++++ GIVEN RECORDS

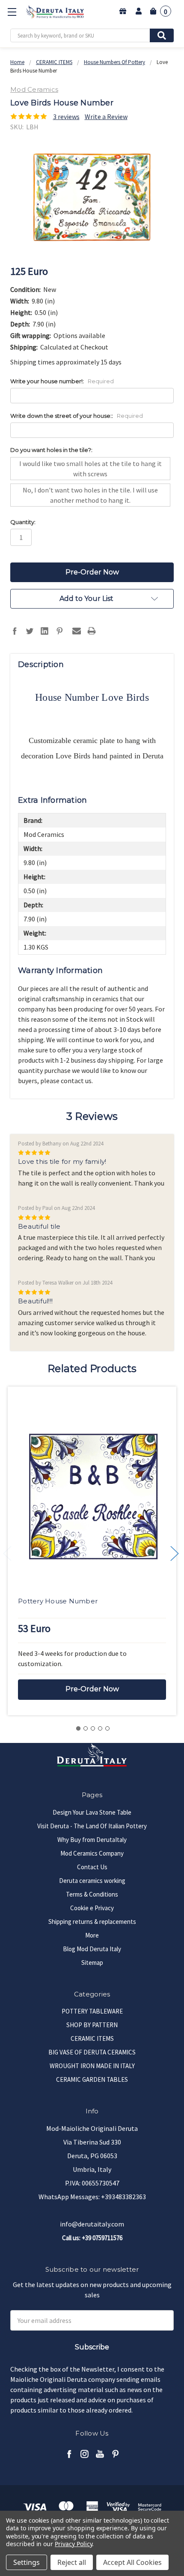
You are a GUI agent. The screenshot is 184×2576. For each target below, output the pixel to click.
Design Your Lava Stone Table (92, 1812)
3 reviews (66, 116)
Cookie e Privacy (92, 1908)
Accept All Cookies (132, 2562)
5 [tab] (107, 1728)
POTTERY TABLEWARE (92, 2011)
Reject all (71, 2562)
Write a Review (106, 116)
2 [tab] (85, 1728)
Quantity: (23, 522)
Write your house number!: (62, 381)
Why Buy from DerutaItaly (92, 1840)
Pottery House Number (58, 1601)
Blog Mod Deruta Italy (92, 1949)
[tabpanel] (92, 1551)
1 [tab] (78, 1728)
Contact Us (92, 1867)
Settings (26, 2562)
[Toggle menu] (12, 11)
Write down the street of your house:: (76, 415)
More (92, 1935)
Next (174, 1553)
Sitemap (92, 1962)
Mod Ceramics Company (92, 1853)
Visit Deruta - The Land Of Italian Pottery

++++++++

*ASSIGNED TASK*:
Print exactly the stretch of lines beginning with the one that holds "Sitemap (92, 1962)" and ending at the last line above.

*EXPECTED ANSWER*:
Sitemap (92, 1962)
Mod Ceramics Company (92, 1853)
Visit Deruta - The Land Of Italian Pottery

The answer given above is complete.